[Teks yang Ditampilkan]
- - - - -
Special Interview dengan Prof Firmanzah PhD: “Suku Bunga Lagi Turun, Kok Penyaluran Kredit Melambat”

Print

 

“Masyarakat Butuh Kepastian Arah Ekonomi dan Ketersediaan Lapangan Kerja”

Pada bulan November ini, rubrik Special Interview HaloMoney.co.id menghadirkan Prof Firmanzah Ph.D. Ekonom yang kini menjabat sebagai Rektor Universitas Paramadina ini berbicara seputar kondisi ekonomi Indonesia tahun ini yang masih akan terpengaruh oleh hasil pemilu presiden Amerika Serikat (AS), daya beli masyarakat yang masih rendah, hingga kredit perbankan yang masih lambat.
- - - - -
[Informasi Tercatat]
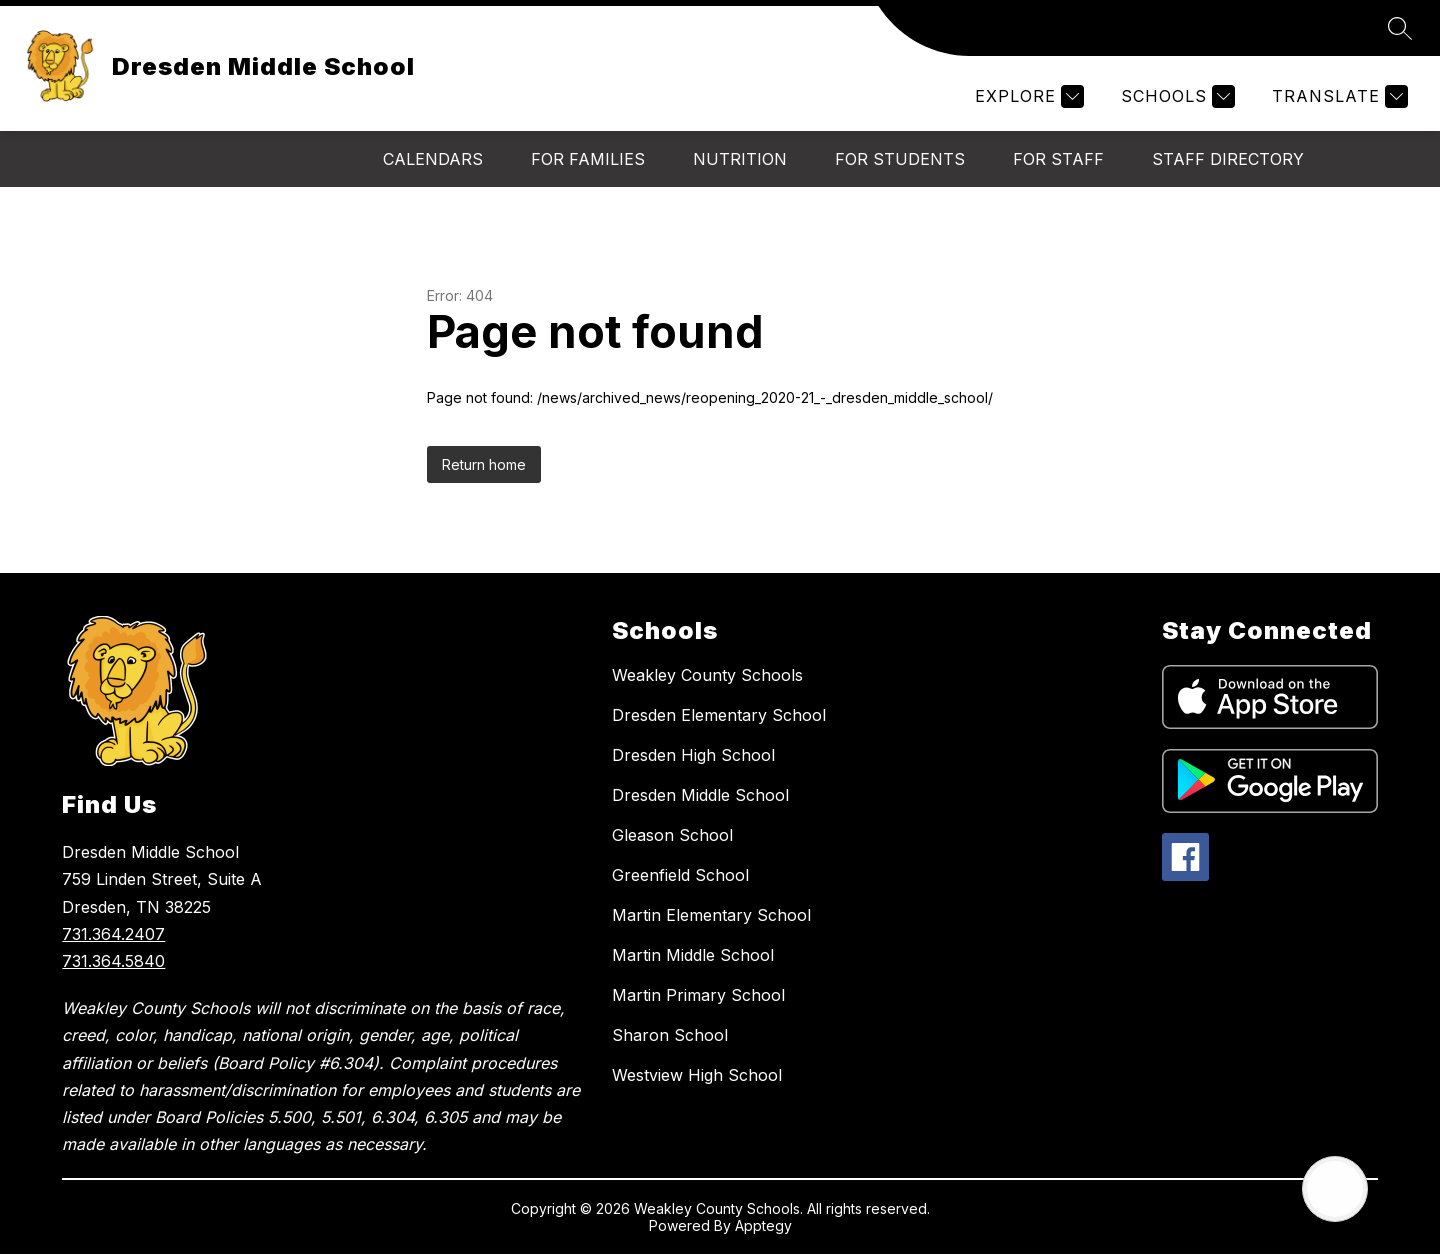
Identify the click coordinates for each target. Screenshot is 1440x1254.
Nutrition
- - - - -
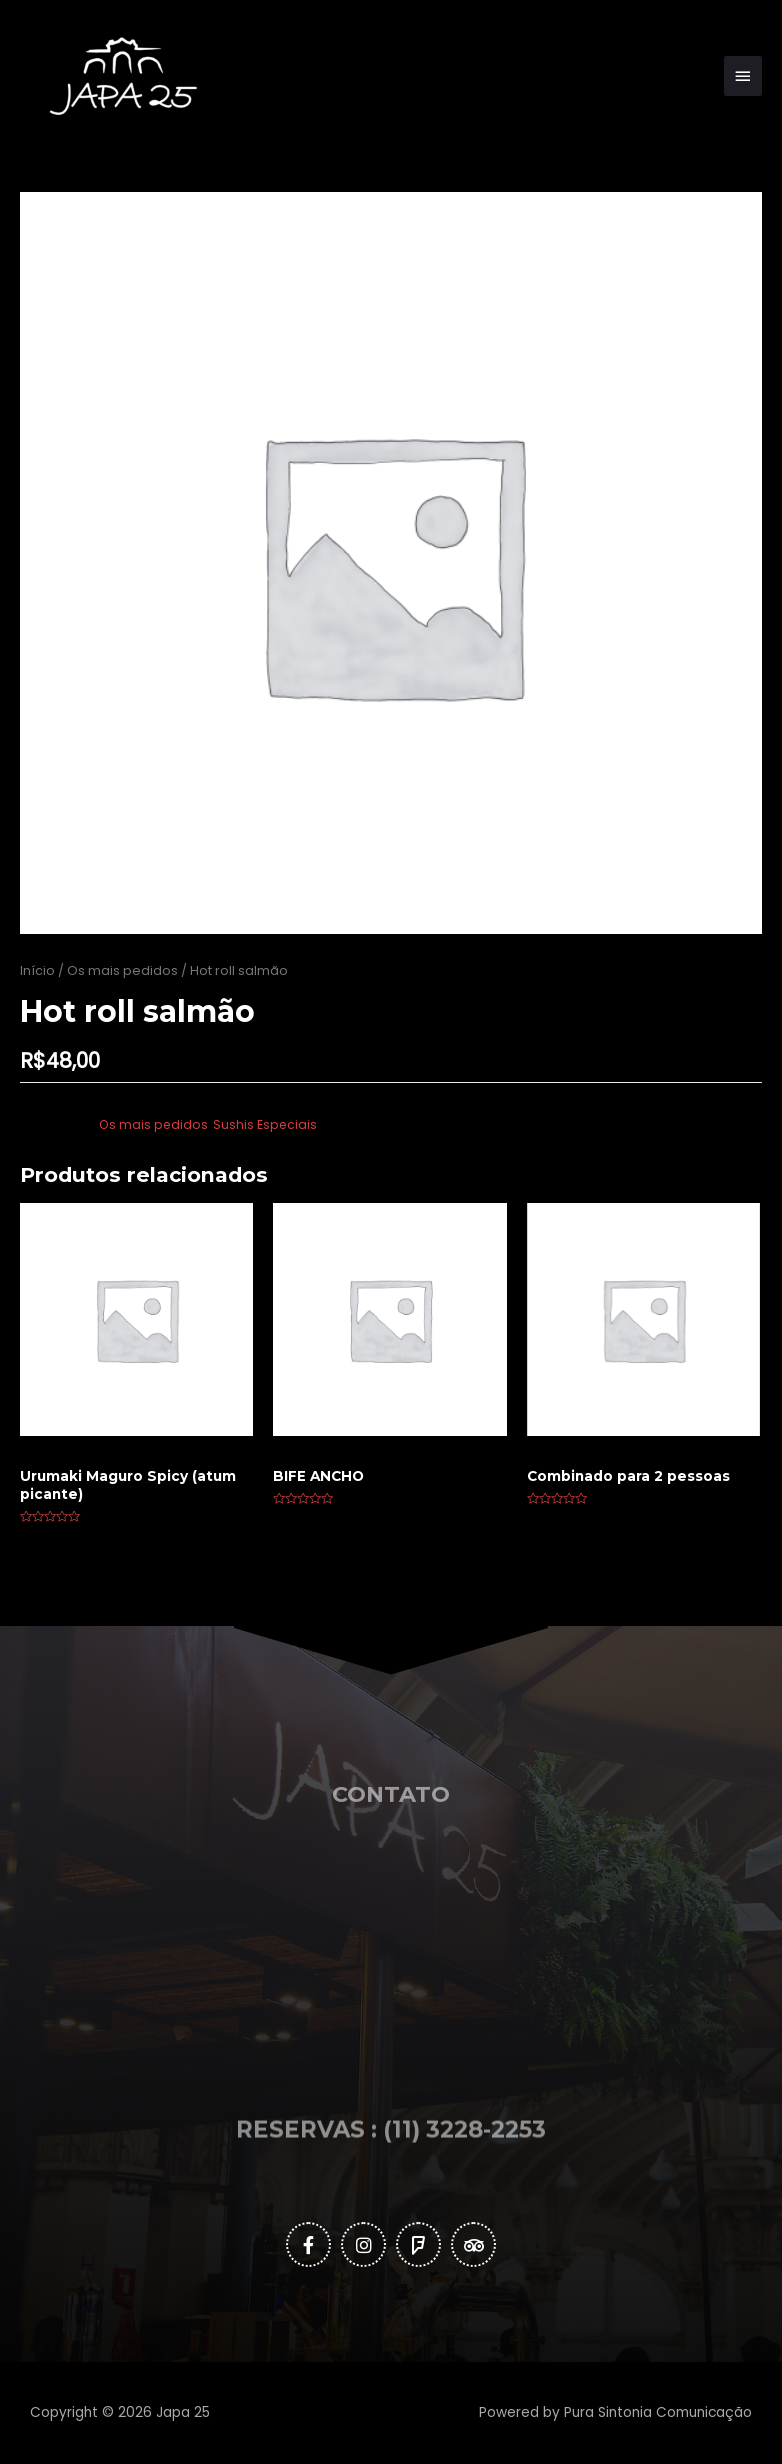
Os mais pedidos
- - - - -
[Soal yang Diberikan A] Menurut teks wawancara, apa jabatan Prof Firmanzah saat ini?
[Soal yang Diberikan B] Ulangi kata demi kata bagian teks wawancara yang dimulai dengan "Pada bulan November" dan berlanjut sampai "yang masih lambat.".

[Penyelesaian Soal A] Rektor Universitas Paramadina.

[Penyelesaian Soal B]
Pada bulan November ini, rubrik Special Interview HaloMoney.co.id menghadirkan Prof Firmanzah Ph.D. Ekonom yang kini menjabat sebagai Rektor Universitas Paramadina ini berbicara seputar kondisi ekonomi Indonesia tahun ini yang masih akan terpengaruh oleh hasil pemilu presiden Amerika Serikat (AS), daya beli masyarakat yang masih rendah, hingga kredit perbankan yang masih lambat.